Only later did I want to hear

her stories, and by then, it was hard–

her hearing had been badly damaged when she

worked on radios during the war, and a plane

took off unexpectedly when she

had forgotten her ear protection,

and her deafness grew worse and worse with age;

much later, an accident injured her eyes, and then

she become displaced in time, unsure

if she was speaking to me or to my father.

And then I felt remorse for my behavior,

regretful about what I might have learned.
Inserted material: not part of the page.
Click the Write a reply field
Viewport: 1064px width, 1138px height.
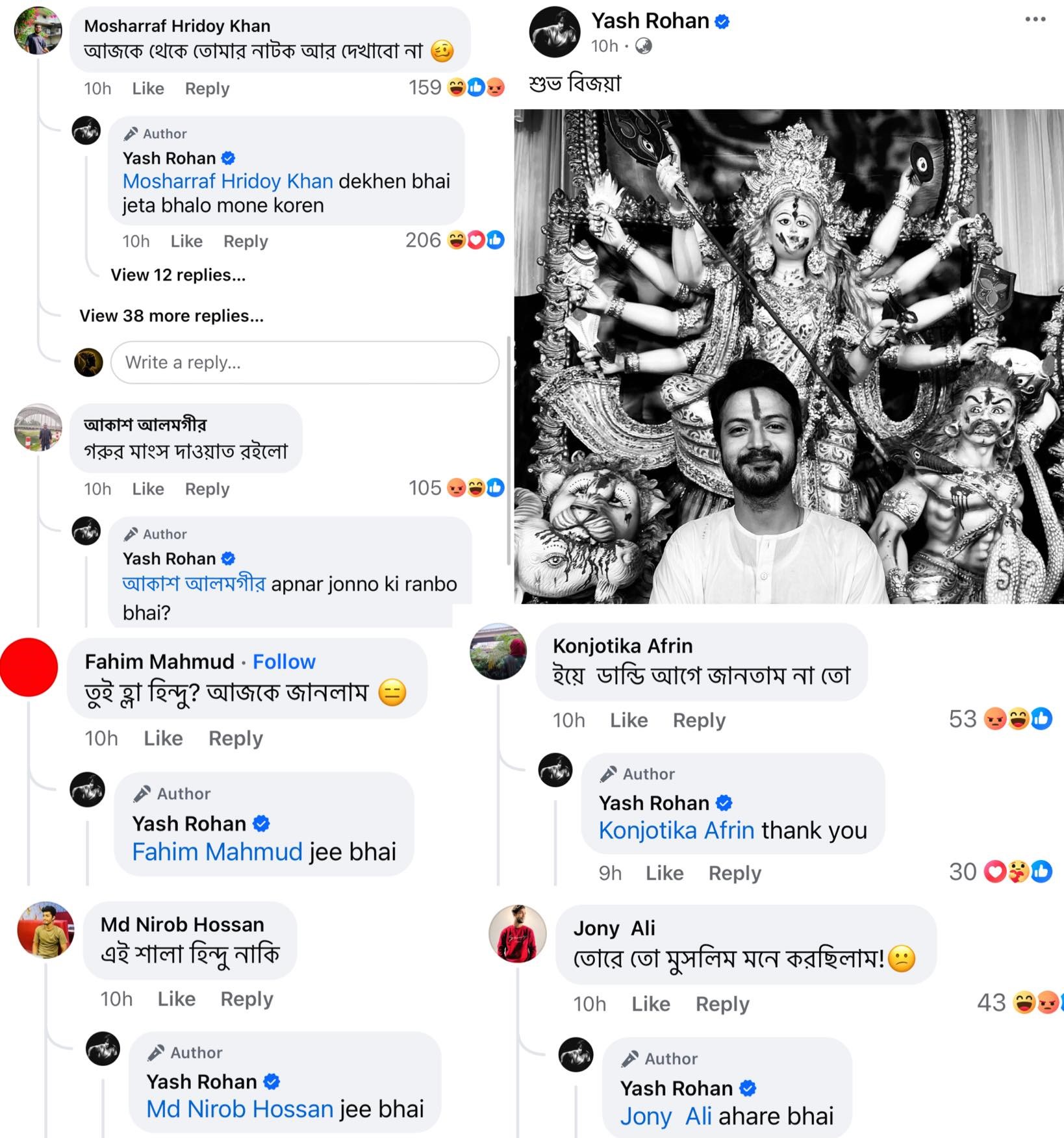(x=304, y=362)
Often I suspect that my love of books

comes from her, so upon her death,

the remembrance that I wanted was

a set of books reflective of the desire

for education that she always harbored.

Despite our conflicts and her flaws, despite

how she become impossible near the end,

I loved her, and I know she helped shape

the career path that I would take.

Perhaps her influence primed me to be a poet.

 

Copyright 2013

T. Allen Culpepper

Necklace

 

The fashion shot ostensibly displays

a necklace made by a famous jeweler,

but the jewelry, only partially visible,

might be the last thing that the viewer notices

when opening up the double-page spread of the nude

young man reclining on a figured coverlet,

dark, curly head propped on an arm-supported

pillow, his brown eyes longing, his mouth revealing

frustration, whether with desire or merely

some petty disappointment not made clear.

 

The photographer having coaxed him into

a half roll from stomach to right side,

the model presents his body in pleasing curves,

from peak of shoulder slightly flexed, through gentle

slope down to lower back and then smooth rise

from slender hip to buttock, and underneath

the shadowed depression just hinting at unseen

genitalia, blue-inked old-school tattoo

just where inner thigh and abdomen

come together, a tree beside water.

 

Yes, I had forgotten; he wears a necklace,

a slender, unremarkable chain of gold.

 

 

Note: This poem responds to a photograph by Fabiola Zamora that appeared in the November 2013 issue of Out.